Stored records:
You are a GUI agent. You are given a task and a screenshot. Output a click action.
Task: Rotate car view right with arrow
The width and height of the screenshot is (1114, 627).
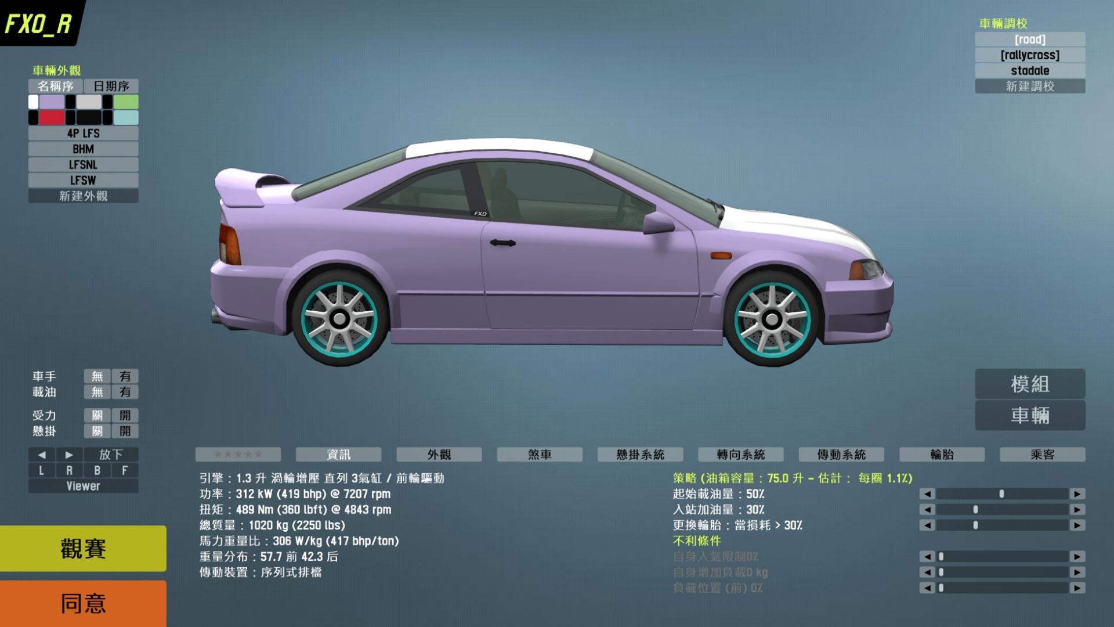click(x=69, y=455)

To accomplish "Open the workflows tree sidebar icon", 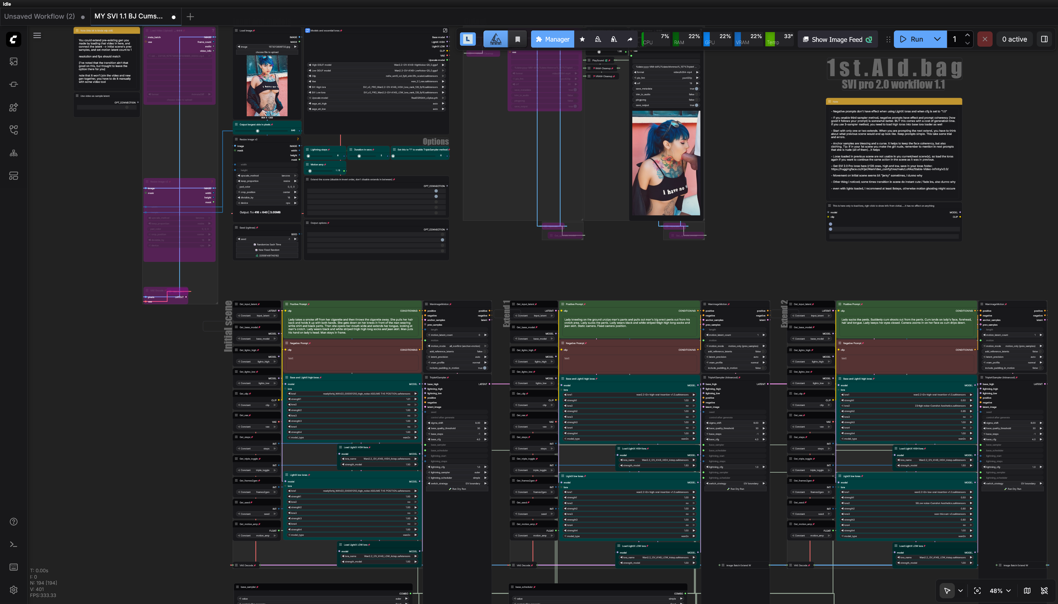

## WHAT TO PRODUCE:
Leave out the pictures and retype every line above exactly.

## YOUR RESPONSE:
You are a GUI agent. You are given a task and a screenshot. Output a click action.
Task: Rotate car view right with arrow
The width and height of the screenshot is (1114, 627).
click(x=69, y=455)

To accomplish "Open the workflows tree sidebar icon", 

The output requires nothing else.